Le processus appliqué à la Russie pouvait se lire dans le “plan stratégique” de l’USAID pour les années de 2007 à 2012. Dans le texte de ce plan, les auteurs reprochent au Kremlin de court-circuiter les projets américains en Europe orientale, dans les Balkans et dans le Caucase, c’est-à-dire dans des régions qui doivent à terme être “ancrées” dans les structures euro-atlantistes. Washington s’insurge également contre la politique de Poutine au cours de ses 2 premiers mandats : il a en effet visé et fait progresser l’indépendance économique et énergétique de son pays. Pour torpiller cette politique étrangère, économique et énergétique, il convient donc d’importer en Russie “les valeurs de la démocratie, des droits de l’homme et de la liberté”, tout en tentant d’imbriquer la vaste Fédération de Russie dans “l’économie mondiale”, c’est-à-dire dans l’ordre économique et dans le projet de globalisation ébauchés par la Maison Blanche et par Wall Street.

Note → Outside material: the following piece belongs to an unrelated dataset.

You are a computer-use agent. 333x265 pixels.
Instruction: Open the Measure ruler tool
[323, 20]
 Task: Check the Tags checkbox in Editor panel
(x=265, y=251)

En 2009, la NED a versé 75.234 dollars à Golos pour organiser des “audits officiels” et des campagnes de signatures. En 2007, la NED avait déjà versé 49.500 dollars à l’association russe. Le CIMA (Center for International Media Assistance), une branche de la NED, joue un rôle de premier plan dans tout appui aux forces politiques visant à instaurer quelque part dans le monde la “démocratie libérale” de type américain : depuis des années, ce centre apporte son soutien à des journalistes pro-américains, en les formant ou en leur offrant des programmes d’échange.

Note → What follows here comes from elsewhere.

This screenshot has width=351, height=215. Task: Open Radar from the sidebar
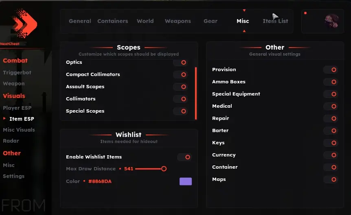pyautogui.click(x=11, y=141)
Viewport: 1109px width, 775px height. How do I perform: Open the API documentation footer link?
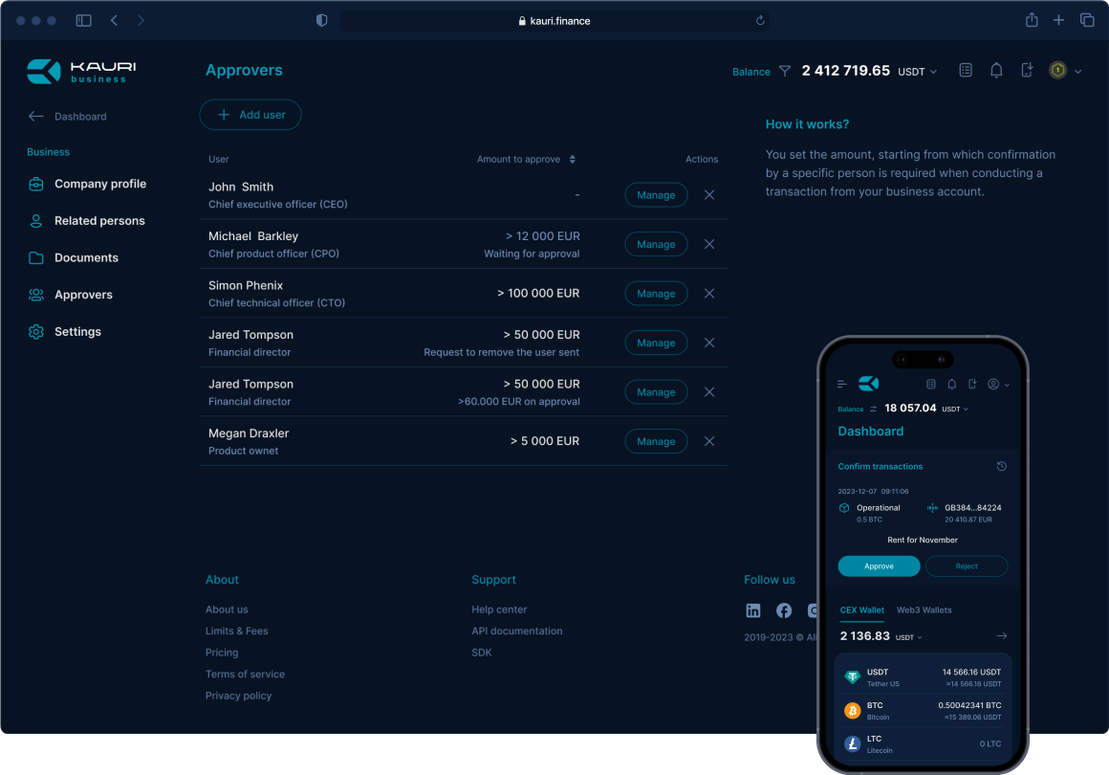[516, 631]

Le NDI (National Democratic Institute) démontre l’importance des fondations des partis américains dans l’immixtion constante de Washington dans les affaires intérieures russes. La NDI déclare officiellement qu’elle est active en Russie depuis le début des années 90, afin d’y « renforcer les institutions démocratiques », en déployant quantité d’incitants pour qu’à terme il y ait « une plus grande participation des citoyens aux processus décisionnels » et pour que certaines organisations civiles et certains partis politiques soient renforcés en Russie grâce à « des échanges internationaux d’expériences acquises ». Golos, dans ce vaste complexe d’opérations stratégiques, est un partenaire importants de la NDI : l’association subversive russe coopère effectivement avec la NDI depuis le jour même de sa fondation. Aujourd’hui, Golos est en mesure d’aller observer les élections dans 48 régions de la Fédération de Russie.

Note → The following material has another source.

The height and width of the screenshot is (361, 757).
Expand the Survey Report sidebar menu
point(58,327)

Mutatis mutandis, la situation observable aujourd’hui en Russie ressemble à celle que l’on pouvait constater en Ukraine lors de la “révolution orange”, il y a 7 ans. En Ukraine aussi, on a évoqué des “fraudes électorales” pour mettre le feu aux poudres et pour déclencher la révolte. Et une fois de plus, on a vu se pointer à l’horizon le spéculateur boursier Georges Sörös. L’organisation que ce personnage soutient, le Human Rights Watch, vient d’entamer une campagne de presse, où elle se plaint que Golos est victime d’une « campagne de dénigrement » orchestrée par les autorités russes...
► Bernhard Tomaschitz, article paru dans zur Zeit n°50/2011.